La France dispose de réseaux remarquables d’établissements de formation et d’instituts de rechercheà l’étranger. Et les relations de confiance nouées entre les autorités consulaires françaises et les directions de ces établissements permettent, heureusement, de dénouer un certain nombre de situations.
Mais ces coupe-file ou ces passe-droits, fondés sur des relations personnelles, créent de la dette et de l’obligation, là où nos collègues, de même que les étudiantes et étudiants, entendent être reconnus et traités sur un pied d’égalité avec leurs collègues français ou exerçant en France.
Une position contraire à une politique responsable d’accueil
Dans nos laboratoires, nous imaginons des solutions, nous interpellons nos réseaux personnels.
Nous y passons du temps, nous rédigeons des lettres de soutien et des courriers, au détriment de nos missions de recherche… Ces bricolages ne sont plus acceptables.
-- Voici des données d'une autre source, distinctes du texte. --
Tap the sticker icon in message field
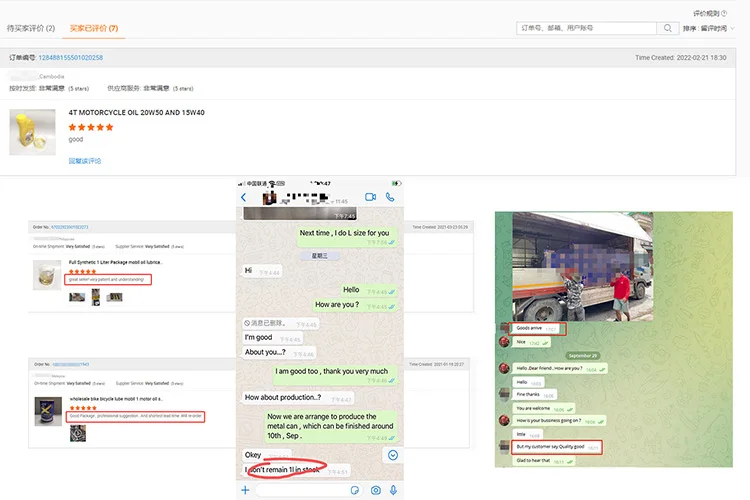This screenshot has width=750, height=500. 354,490
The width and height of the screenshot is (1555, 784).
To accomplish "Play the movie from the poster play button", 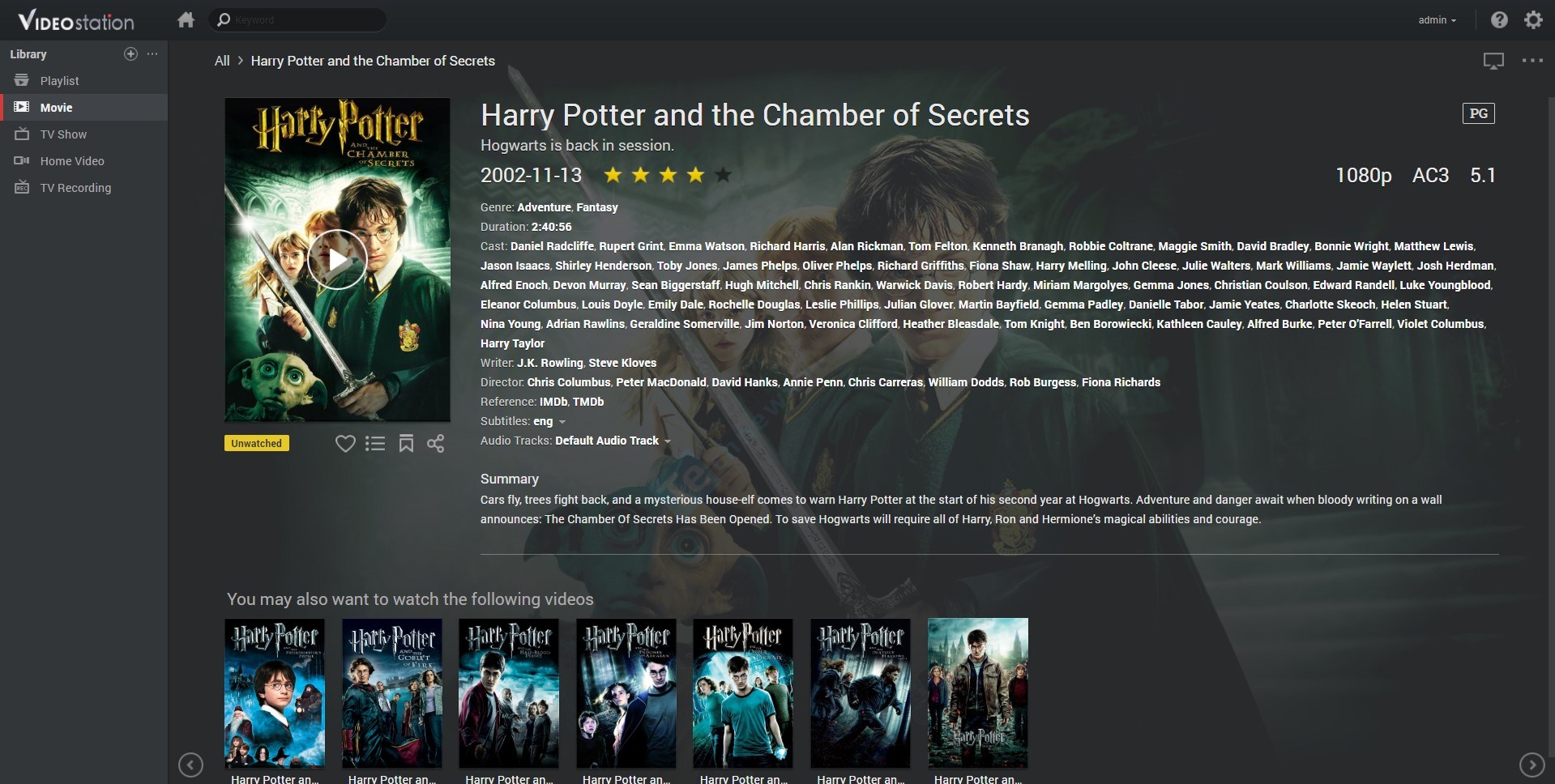I will [x=337, y=260].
Même si nous mesurons tous les enjeux de la délivrance des visas, notre position nous conduit au constat d’une triste certitude : cette politique a d’ores et déjà terni l’image de la France dans un marché de l’éducation et de la recherche devenu extrêmement concurrentiel au niveau mondial. Le filtrage sans fin des demandes de visa s’apparente davantage à une politique de l’inimitié (comme le dirait l’historien Achille Mbembé) qu’à une politique responsable d’accueil, condition de toute relation humaine et scientifique. Enfin, l’âge des publics captifs et des « clients » est révolu et il est temps que nous en prenions acte.
Cette situation nous impose de travailler avec les pouvoirs publics à l’élaboration d’une politique des visas et des titres de séjour scientifiques.
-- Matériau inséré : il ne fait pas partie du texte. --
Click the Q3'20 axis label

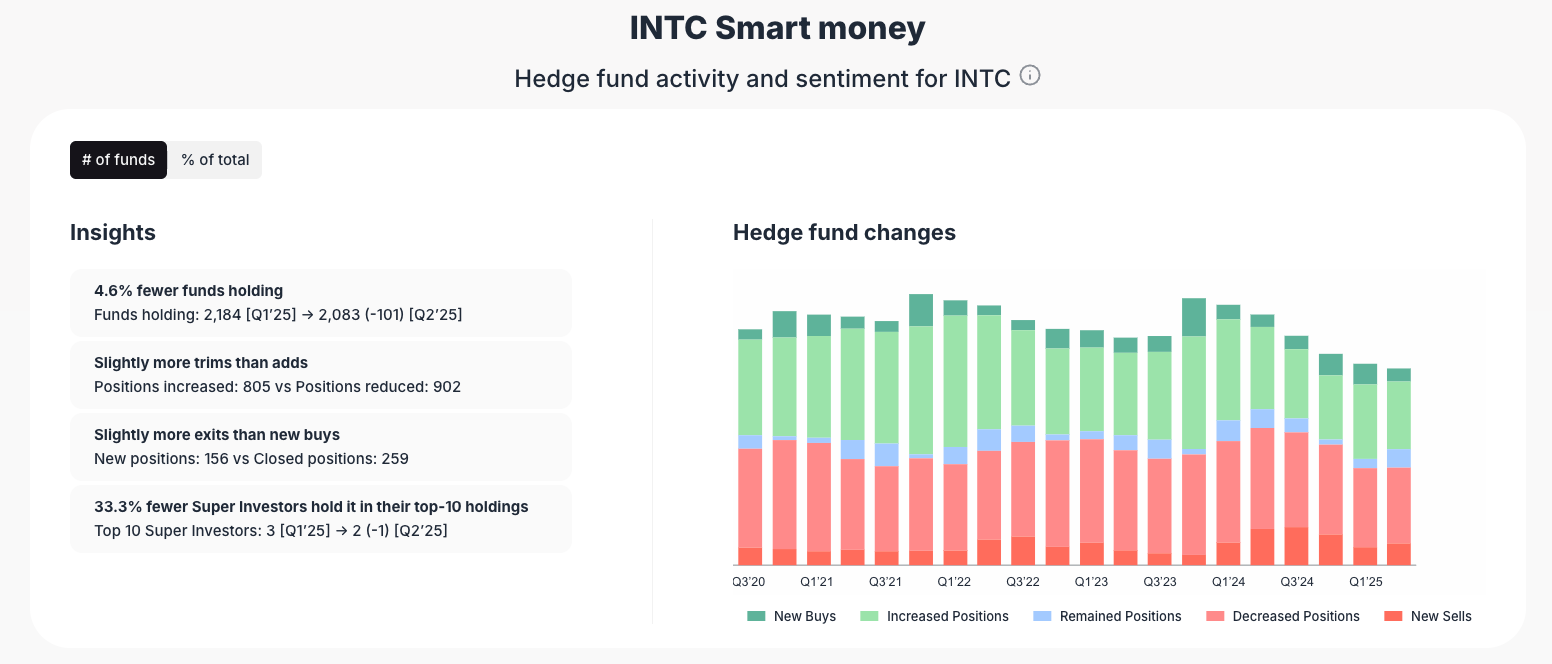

Redonner de la visibilité à la France
Nous souhaitons pouvoir accueillir facilement en France nos partenaires, qu’ils ou elles soient dans la recherche ou en cours d’études, à l’occasion de colloques, de congrès internationaux, de soutenances de thèse ou de séjours d’études plus longs, pour des parcours de master, de doctorat ou postdoctorat. Nous souhaitons pouvoir continuer à élaborer avec elles et eux des projets de recherche internationaux. Seule la mise en place d’une procédure adaptée permettrait de travailler et d’inviter nos collègues en toute sérénité. Nous tenons à alerter solennellement nos tutelles, les pouvoirs publics et nos concitoyens sur la nécessité de lever ces entraves à la circulation.
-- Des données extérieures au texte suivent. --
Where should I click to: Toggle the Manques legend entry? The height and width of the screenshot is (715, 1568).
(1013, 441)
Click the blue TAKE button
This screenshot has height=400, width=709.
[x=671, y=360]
Nous demandons une politique des visas pour l’ensemble des collègues et étudiants qui composent nos communautés de travail, d’où qu’ils ou elles viennent. Redonner de la visibilité à la France sur la scène de la recherche mondiale est à ce prix.
Les signataires :
- Fréderic Abécassis, ENS de Lyon, directeur du GIS (groupement d’intérêt scientifique) Moyen-Orient et mondes musulmans ;
- David Ambrosetti, CNRS, LAM, directeur adjoint du GIS Etudes africaines en France
- Sandra Aube Lorain, CNRS, CeRMI, directrice de l’unité CNRS Etudes aréales (UAR 2999)
- Pierre Boilley, CNRS IMAF, membre du GIS Etudes africaines en France
- Choukri Hmed, université Paris-Dauphine, directeur adjoint du GIS Moyen-Orient et mondes musulmans
- Stéphanie Lima, INUC Albi-LISST, directrice adjointe du GIS Etudes africaines en France
- Élise Massicard, CNRS, CERI, directrice adjointe du GIS Moyen-Orient et mondes musulmans
- Marielle Morin, CNRS, responsable de la coopération internationale des GIS Asie, Etudes africaines en France, Moyen-Orient et mondes musulmans
- Hervé Pennec, CNRS, IMAF, directeur du GIS Etudes africaines en France
- Aurélie Varrel, CNRS, Cesah, directrice du GIS Asie.
Les GIS (groupement d’intérêt scientifique) Asie, Etudes africaines en France, Moyen-Orient et mondes musulmans sont des réseaux scientifiques regroupés au sein de l’UAR 2999 Etudes aréales du CNRS.